**WHAT TO WORK ON**
Print word for word the first line of the records below and every following line through the one containing "Task: Select 'Find"; print nothing else.

Stored items:
________
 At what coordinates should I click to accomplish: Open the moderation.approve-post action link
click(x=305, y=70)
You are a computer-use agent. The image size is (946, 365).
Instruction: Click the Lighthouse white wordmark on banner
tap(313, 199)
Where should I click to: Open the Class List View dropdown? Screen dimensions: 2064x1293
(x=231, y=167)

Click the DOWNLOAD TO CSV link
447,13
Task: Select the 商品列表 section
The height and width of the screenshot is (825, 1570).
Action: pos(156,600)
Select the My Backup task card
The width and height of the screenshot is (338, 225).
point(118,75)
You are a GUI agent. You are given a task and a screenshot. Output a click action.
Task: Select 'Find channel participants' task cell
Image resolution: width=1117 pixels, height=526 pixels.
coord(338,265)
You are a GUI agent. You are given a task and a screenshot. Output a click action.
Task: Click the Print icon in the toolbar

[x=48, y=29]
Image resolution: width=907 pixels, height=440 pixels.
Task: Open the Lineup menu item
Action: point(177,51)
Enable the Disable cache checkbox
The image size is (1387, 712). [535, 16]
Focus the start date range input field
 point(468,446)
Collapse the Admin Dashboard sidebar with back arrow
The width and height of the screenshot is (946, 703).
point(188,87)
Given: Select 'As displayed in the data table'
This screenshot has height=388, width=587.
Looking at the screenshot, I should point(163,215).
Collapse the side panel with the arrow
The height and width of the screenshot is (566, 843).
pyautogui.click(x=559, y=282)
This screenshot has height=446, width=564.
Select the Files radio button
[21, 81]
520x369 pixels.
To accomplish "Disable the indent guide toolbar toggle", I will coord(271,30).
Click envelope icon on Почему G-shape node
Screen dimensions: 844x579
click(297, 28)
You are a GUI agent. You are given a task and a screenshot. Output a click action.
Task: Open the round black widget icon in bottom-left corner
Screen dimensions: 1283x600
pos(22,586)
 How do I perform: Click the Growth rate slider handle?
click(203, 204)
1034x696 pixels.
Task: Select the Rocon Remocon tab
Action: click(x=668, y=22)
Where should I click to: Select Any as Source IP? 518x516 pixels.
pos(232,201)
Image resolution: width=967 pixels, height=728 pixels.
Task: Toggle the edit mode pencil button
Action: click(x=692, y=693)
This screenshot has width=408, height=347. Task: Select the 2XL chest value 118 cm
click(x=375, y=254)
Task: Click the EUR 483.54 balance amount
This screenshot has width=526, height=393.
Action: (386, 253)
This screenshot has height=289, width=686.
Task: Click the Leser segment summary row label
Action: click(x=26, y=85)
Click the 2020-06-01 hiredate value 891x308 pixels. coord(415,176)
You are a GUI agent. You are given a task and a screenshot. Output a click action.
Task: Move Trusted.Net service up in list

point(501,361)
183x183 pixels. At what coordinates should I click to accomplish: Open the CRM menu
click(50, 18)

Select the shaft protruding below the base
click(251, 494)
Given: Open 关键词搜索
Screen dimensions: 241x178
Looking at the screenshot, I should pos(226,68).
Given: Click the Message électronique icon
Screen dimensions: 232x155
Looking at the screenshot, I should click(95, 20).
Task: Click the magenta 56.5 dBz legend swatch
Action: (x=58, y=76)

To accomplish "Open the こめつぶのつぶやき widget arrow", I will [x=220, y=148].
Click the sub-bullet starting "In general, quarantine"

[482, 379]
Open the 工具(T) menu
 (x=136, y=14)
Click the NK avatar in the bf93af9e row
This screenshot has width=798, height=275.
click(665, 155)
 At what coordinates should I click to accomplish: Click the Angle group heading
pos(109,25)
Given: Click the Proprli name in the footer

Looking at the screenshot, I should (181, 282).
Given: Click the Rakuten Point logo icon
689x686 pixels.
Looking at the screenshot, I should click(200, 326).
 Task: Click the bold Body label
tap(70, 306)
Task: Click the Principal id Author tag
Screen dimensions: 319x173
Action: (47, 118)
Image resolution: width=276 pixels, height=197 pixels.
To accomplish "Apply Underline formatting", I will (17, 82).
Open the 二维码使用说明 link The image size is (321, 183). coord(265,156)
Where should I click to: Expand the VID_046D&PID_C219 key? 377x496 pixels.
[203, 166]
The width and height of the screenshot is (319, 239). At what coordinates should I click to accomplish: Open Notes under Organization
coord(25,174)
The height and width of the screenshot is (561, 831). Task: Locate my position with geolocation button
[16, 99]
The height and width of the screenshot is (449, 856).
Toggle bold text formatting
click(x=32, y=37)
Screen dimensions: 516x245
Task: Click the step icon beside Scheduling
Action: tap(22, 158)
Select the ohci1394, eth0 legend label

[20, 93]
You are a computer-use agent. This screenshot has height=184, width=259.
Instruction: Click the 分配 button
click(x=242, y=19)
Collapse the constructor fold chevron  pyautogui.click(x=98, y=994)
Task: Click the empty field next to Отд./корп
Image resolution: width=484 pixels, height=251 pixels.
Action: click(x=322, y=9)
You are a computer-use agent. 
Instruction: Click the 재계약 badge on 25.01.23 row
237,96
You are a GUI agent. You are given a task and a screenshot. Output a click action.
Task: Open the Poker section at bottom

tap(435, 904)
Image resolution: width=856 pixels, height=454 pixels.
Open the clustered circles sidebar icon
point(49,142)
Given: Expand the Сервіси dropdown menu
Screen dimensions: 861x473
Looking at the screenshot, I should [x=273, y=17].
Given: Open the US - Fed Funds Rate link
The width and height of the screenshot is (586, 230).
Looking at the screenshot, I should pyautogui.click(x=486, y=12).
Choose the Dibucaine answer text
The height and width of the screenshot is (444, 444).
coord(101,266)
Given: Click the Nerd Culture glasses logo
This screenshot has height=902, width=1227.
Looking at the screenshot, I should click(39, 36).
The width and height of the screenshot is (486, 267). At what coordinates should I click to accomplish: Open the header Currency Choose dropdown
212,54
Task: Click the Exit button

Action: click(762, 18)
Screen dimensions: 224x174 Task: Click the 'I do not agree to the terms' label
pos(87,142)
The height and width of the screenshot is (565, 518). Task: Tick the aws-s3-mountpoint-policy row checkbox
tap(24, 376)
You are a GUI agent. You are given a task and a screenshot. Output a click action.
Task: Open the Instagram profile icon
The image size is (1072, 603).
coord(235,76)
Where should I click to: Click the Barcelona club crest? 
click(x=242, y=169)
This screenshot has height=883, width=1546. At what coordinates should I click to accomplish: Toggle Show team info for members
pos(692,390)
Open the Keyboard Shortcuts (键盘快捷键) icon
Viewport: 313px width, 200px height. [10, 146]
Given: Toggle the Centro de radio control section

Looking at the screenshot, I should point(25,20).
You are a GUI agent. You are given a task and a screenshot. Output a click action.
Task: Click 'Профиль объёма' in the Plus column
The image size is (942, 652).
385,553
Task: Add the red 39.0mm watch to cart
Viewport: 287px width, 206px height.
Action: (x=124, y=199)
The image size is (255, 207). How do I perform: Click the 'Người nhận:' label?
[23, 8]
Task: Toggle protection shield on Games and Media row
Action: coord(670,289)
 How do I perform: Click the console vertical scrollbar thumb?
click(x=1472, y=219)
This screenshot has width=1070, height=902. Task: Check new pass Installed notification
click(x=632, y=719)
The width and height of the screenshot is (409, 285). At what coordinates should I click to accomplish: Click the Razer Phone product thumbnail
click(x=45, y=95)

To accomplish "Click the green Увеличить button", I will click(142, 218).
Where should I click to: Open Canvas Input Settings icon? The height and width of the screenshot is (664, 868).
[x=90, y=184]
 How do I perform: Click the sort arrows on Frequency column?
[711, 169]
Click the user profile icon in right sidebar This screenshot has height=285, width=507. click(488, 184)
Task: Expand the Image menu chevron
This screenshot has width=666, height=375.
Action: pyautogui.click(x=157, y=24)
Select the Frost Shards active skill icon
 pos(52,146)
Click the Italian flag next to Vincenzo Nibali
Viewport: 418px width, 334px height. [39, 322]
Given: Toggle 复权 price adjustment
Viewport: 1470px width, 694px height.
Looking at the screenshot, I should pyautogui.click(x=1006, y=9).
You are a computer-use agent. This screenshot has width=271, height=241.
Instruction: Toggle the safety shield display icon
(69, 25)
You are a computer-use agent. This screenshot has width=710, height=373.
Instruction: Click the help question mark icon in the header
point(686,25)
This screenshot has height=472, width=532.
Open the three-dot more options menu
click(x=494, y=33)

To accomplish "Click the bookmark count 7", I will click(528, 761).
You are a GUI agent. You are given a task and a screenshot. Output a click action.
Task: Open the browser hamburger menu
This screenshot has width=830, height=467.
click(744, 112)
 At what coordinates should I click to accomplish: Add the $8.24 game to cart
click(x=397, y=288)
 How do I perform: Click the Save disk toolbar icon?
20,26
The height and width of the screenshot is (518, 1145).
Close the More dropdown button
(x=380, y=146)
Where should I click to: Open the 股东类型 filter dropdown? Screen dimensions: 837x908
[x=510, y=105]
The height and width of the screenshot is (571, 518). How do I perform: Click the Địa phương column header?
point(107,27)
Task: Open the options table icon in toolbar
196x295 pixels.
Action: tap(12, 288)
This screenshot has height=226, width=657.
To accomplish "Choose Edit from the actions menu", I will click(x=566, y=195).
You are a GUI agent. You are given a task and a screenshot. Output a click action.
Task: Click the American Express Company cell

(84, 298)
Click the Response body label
________
**TASK RESULT**
 At what coordinates should I click to accomplish: Open the moderation.approve-post action link
click(x=305, y=70)
You are a computer-use agent. The image size is (946, 365).
Instruction: Click the Lighthouse white wordmark on banner
tap(313, 199)
Where should I click to: Open the Class List View dropdown? Screen dimensions: 2064x1293
(x=231, y=167)

Click the DOWNLOAD TO CSV link
447,13
Task: Select the 商品列表 section
The height and width of the screenshot is (825, 1570).
Action: pos(156,600)
Select the My Backup task card
The width and height of the screenshot is (338, 225).
point(118,75)
You are a GUI agent. You are given a task and a screenshot. Output a click action.
Task: Select 'Find channel participants' task cell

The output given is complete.